Tutorial 3: Evaluation
[1]:
import homelette as hm
Introduction
Welcome to the third tutorial for homelette
. In this tutorial, we will explore which evaluation metrics are implemented in homelette
and how to use them.
Model evaluation is an important step in any homology modelling procedure. In most practical scenarios, you will end up with more than one possible model and have to decide which one is “best”. Obtaining multiple models can be the result of trying out different templates or combinations of templates, different algorithms generating the models, or due to using an algorithm which can generate multiple models.
The following evaluation metrics are implemented in homelette
:
evaluation.Evaluation_dope
: DOPE score frommodeller
[1]evaluation.Evaluation_soap_protein
: SOAP score frommodeller
for the evaluation of single proteins [2]evaluation.Evaluation_soap_pp
: SOAP score frommodeller
for the evaluation of protein complexes [2]evaluation.Evaluation_qmean4
: QMEAN4 score [3,4]evaluation.Evaluation_qmean6
: QMEAN6 score [3,4]evaluation.Evaluation_qmeandisco
: QMEAN DisCo score [3,4,5]evaluation.Evaluation_mol_probity
: MolProbity score for the structural evaluation of proteins [6,7,8]

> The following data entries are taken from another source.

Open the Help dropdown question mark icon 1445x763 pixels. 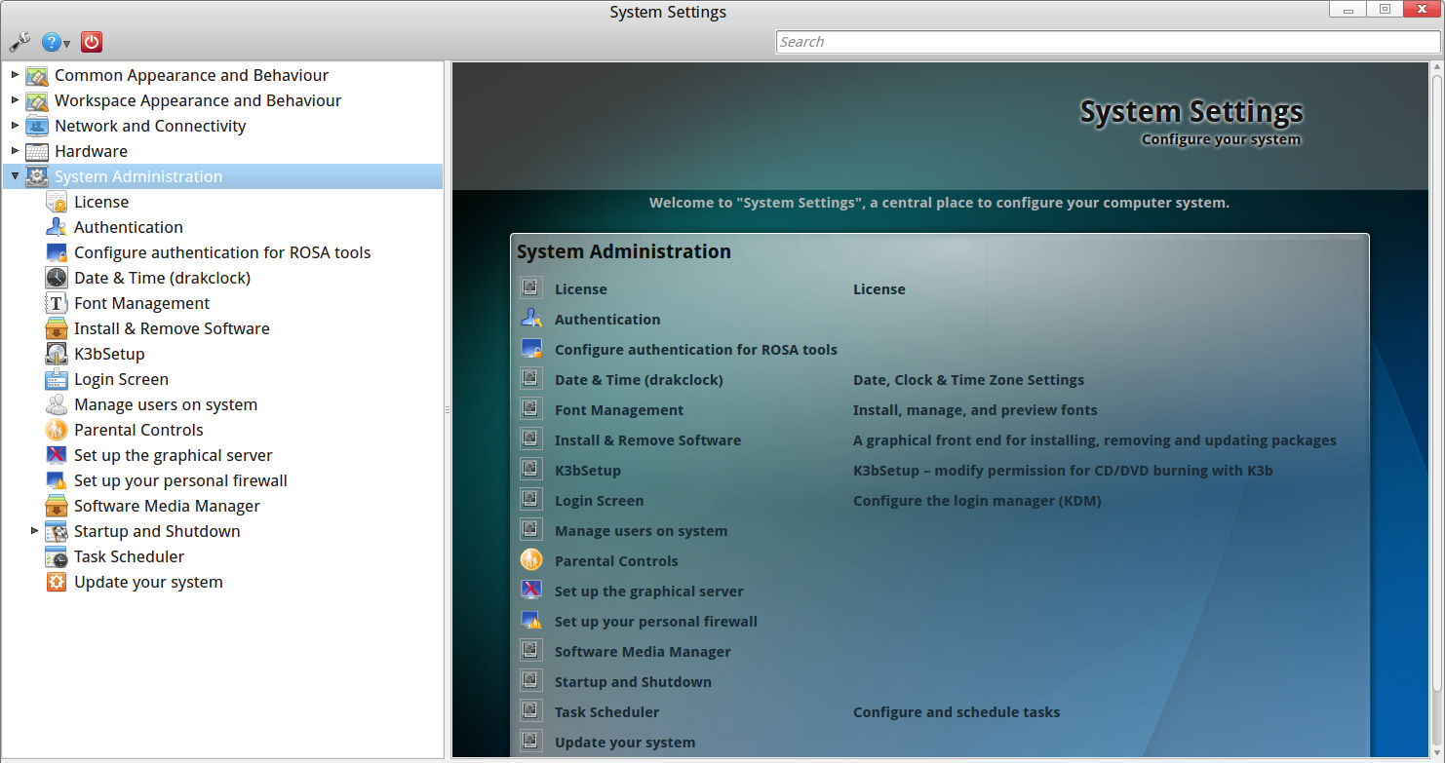coord(52,42)
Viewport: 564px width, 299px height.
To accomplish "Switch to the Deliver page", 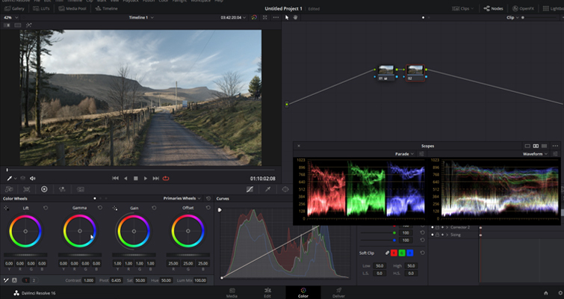I will click(338, 292).
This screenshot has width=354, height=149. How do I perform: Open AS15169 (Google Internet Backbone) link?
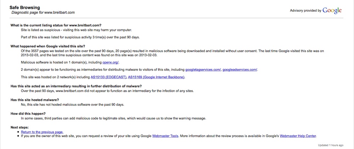click(x=156, y=77)
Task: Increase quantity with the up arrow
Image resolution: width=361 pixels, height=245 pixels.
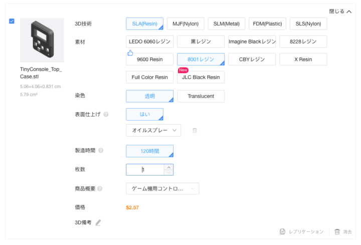Action: point(168,167)
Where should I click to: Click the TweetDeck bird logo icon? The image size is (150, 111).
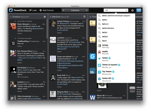[x=11, y=10]
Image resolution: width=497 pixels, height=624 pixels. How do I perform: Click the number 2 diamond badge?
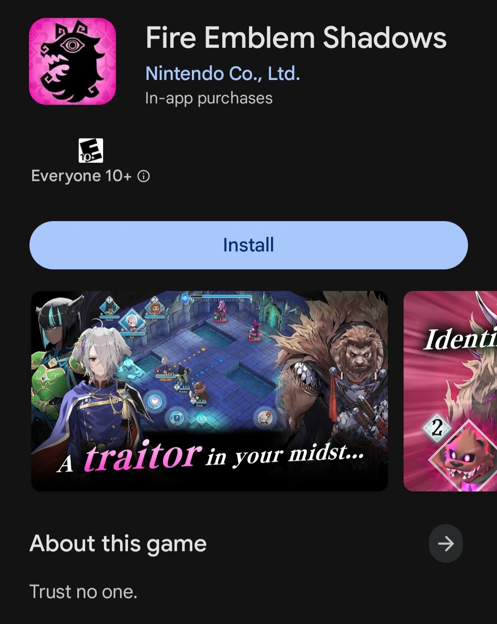[437, 428]
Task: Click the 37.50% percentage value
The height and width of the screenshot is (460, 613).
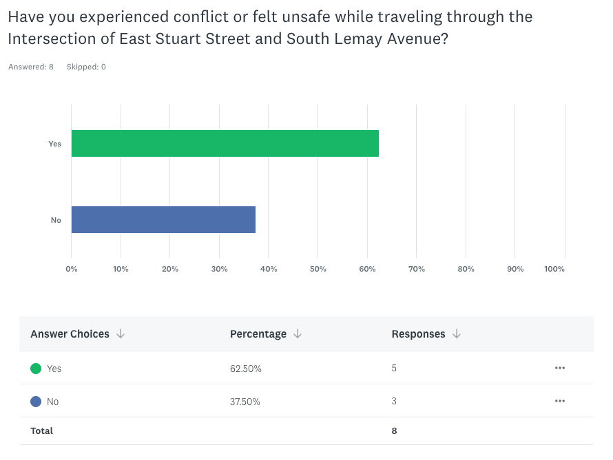Action: click(245, 402)
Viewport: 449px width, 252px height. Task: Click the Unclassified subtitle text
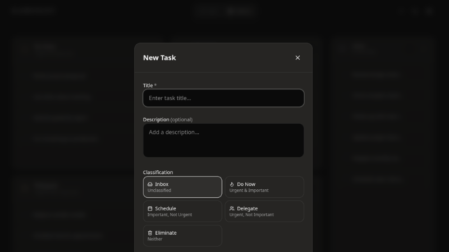point(159,190)
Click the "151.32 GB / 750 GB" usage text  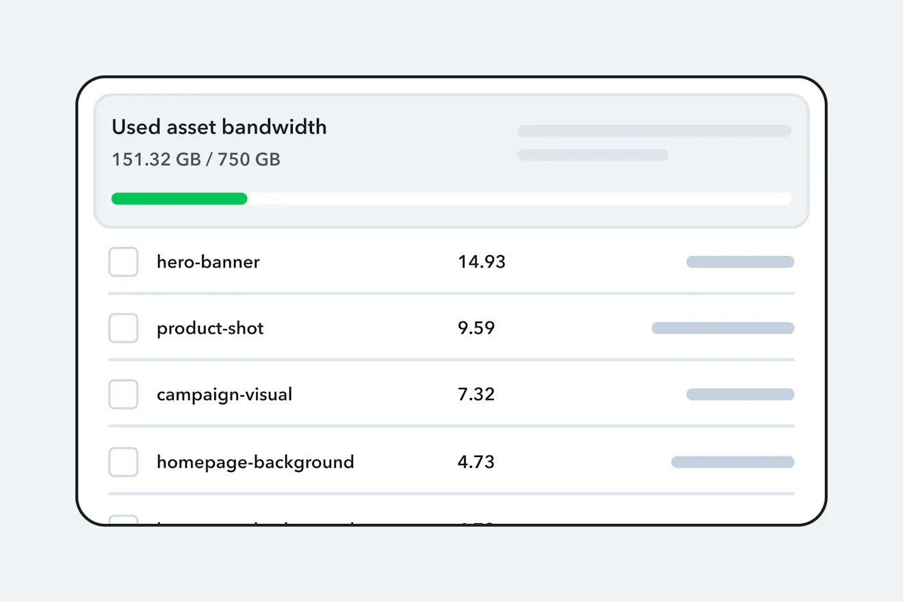pyautogui.click(x=196, y=160)
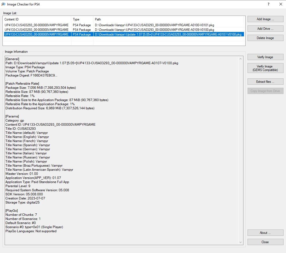
Task: Click the Add Image button
Action: [265, 19]
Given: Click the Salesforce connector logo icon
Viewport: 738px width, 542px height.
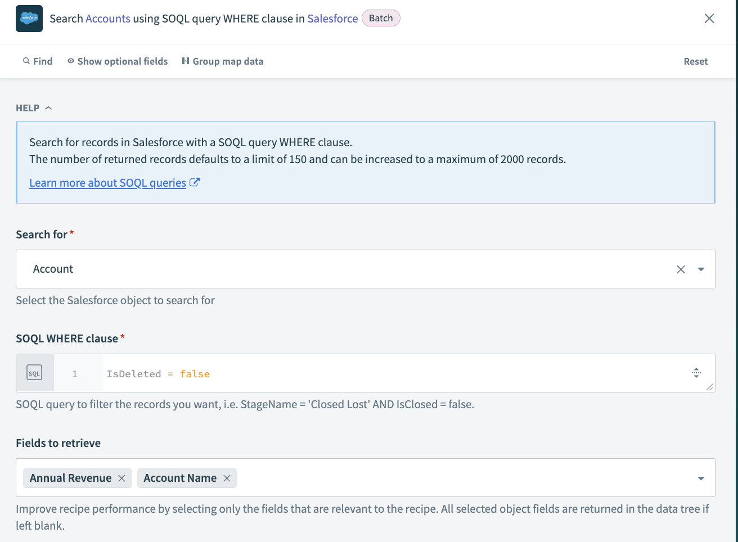Looking at the screenshot, I should tap(29, 18).
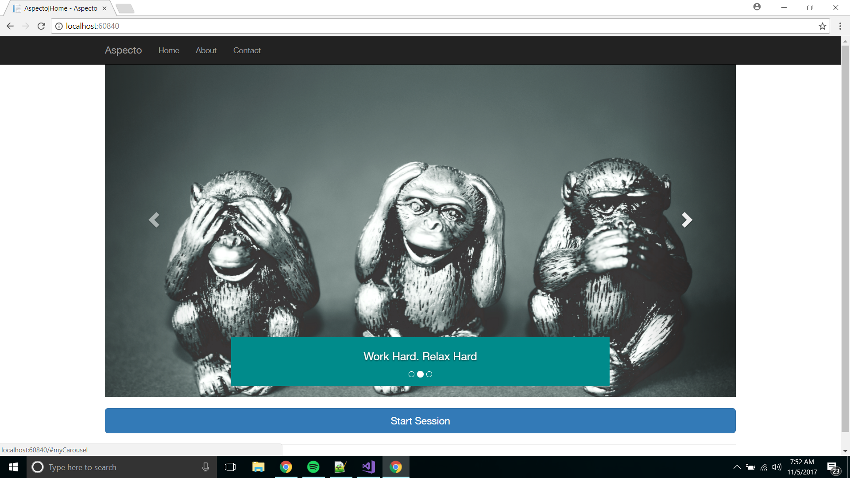Click the page's vertical scrollbar
Viewport: 850px width, 478px height.
(845, 239)
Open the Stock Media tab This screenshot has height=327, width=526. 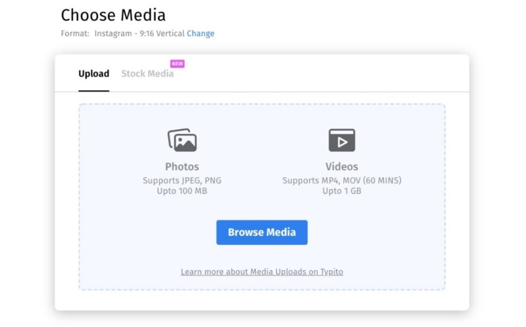point(147,74)
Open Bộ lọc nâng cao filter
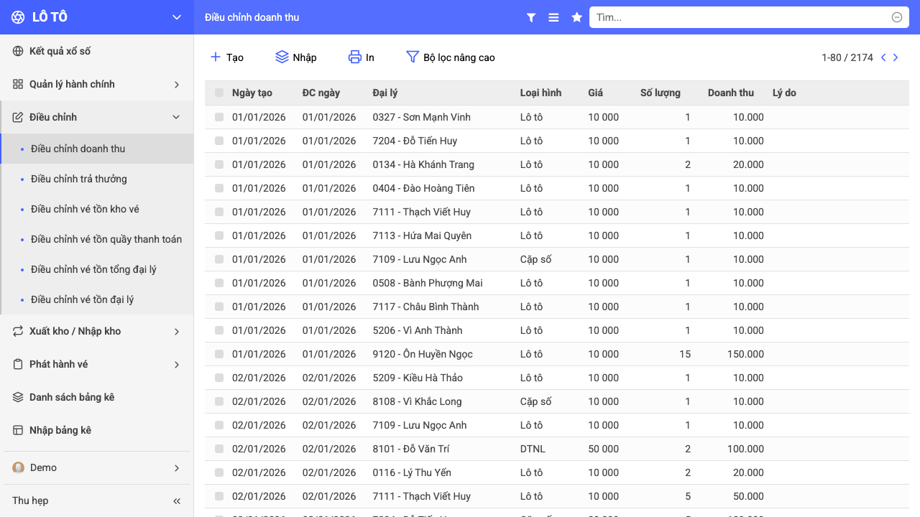The height and width of the screenshot is (517, 920). pos(451,57)
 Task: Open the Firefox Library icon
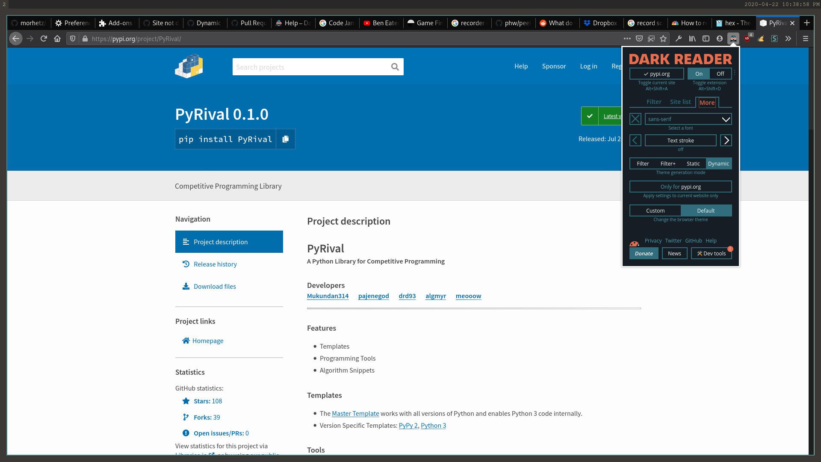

All files necessary for running this tutorial are already prepared and deposited in the following directory: homelette/example/data/
. If you execute this tutorial from homelette/example/
, you don’t have to adapt any of the paths.
homelette
comes with an extensive documentation. You can either check out our online documentation, compile a local version of the documentation in homelette/docs/
with sphinx
or use the help()
function in Python.
Model Generation
In order to have a few models to evaluate, we will briefly generate some models of ARAF as we have done in previous tutorials (please check Tutorial 1 and Tutorial 2 for more information on this part).
[2]:
# get alignment
aln = hm.Alignment('data/single/aln_1.fasta_aln')
# annotate the alignment
aln.get_sequence('ARAF').annotate(
seq_type = 'sequence')
aln.get_sequence('3NY5').annotate(
seq_type = 'structure',
pdb_code = '3NY5',
begin_res = '1',
begin_chain = 'A',
end_res = '81',
end_chain = 'A')
# initialize task object
t = hm.Task(
task_name = 'Tutorial3',
target = 'ARAF',
alignment = aln,
overwrite = True)
# generate models with modeller
t.execute_routine(
tag = 'modeller',
routine = hm.routines.Routine_automodel_default,
templates = ['3NY5'],
template_location = './data/single',
n_models = 5)
# generate models with altmod
t.execute_routine(
tag = 'altmod',
routine = hm.routines.Routine_altmod_default,
templates = ['3NY5'],
template_location = './data/single',
n_models = 5)
We now have generated 10 models, 5 generated with modeller
and another 5 generated with altmod
.
Model Evaluation using evaluation
Similar to routines, evaluations can be executed on their own, although it is recommended to use an interface through the Task
object (see next section). For showcasing how an evaluation can be executed on its own, we will take one of the previously generated models as an example:
[3]:
# example model
model = t.models[0]
model
[3]:
<homelette.organization.Model at 0x7f7f681ae250>
Every Model
object has an Model.evaluation
attribute where information about the model and its evaluations are collected:
[4]:
model.evaluation
[4]:
{'model': 'modeller_1.pdb', 'tag': 'modeller', 'routine': 'automodel_default'}
After performing an evaluation, this dictionary will be updated with the results of the evaluation:
[5]:
hm.evaluation.Evaluation_dope(model, quiet=True)
model.evaluation
[5]:
{'model': 'modeller_1.pdb',
'tag': 'modeller',
'routine': 'automodel_default',
'dope': -7216.8564453125,
'dope_z_score': -1.5211129532811163}
The interface to evaluations is relatively simple:
[6]:
?hm.evaluation.Evaluation_dope
Init signature:
hm.evaluation.Evaluation_dope(
model: Type[ForwardRef('Model')],
quiet: bool = False,
) -> None
Docstring:
Class for evaluating a model with DOPE score.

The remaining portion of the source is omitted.